---------- Records for processing ----------

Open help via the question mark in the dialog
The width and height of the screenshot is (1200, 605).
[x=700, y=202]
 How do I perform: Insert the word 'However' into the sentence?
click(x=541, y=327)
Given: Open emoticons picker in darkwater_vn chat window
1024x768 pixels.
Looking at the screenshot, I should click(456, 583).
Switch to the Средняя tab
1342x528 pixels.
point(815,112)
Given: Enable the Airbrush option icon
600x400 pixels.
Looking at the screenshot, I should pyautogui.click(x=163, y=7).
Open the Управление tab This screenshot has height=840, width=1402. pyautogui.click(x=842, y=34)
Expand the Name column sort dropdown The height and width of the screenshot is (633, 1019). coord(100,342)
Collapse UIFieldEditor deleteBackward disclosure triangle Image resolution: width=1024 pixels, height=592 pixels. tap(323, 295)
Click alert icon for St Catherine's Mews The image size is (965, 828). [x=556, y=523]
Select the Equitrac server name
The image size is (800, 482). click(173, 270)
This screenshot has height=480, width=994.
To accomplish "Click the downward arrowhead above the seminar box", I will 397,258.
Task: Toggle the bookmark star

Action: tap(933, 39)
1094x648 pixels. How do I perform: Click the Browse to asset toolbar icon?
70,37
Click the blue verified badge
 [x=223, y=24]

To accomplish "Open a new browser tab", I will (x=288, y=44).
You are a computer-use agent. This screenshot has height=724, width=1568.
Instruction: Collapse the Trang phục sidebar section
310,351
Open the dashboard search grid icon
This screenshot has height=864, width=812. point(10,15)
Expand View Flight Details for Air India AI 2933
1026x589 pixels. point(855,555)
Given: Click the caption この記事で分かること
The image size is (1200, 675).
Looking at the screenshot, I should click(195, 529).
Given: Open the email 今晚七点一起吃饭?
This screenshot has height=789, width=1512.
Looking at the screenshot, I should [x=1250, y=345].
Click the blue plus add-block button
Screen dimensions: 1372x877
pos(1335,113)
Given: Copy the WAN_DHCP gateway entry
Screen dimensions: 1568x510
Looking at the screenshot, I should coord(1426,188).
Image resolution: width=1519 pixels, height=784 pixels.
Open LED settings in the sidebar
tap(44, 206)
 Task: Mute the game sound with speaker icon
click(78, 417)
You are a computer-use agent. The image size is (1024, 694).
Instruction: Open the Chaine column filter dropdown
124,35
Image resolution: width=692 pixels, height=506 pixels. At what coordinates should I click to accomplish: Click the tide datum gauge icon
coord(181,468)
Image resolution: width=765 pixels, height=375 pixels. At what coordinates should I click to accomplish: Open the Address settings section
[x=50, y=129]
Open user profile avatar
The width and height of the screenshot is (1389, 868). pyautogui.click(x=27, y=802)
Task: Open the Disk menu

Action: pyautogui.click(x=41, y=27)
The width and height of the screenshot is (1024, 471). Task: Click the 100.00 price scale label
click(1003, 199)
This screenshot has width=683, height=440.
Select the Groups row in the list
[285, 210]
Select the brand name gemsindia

----------

Task details: The lines from the start of the entries above through the line containing "Given: Open emoticons" are the ones to return, please; copy them exactly and include both ends.

Response to the exercise:
Open help via the question mark in the dialog
The width and height of the screenshot is (1200, 605).
[x=700, y=202]
 How do I perform: Insert the word 'However' into the sentence?
click(x=541, y=327)
Given: Open emoticons picker in darkwater_vn chat window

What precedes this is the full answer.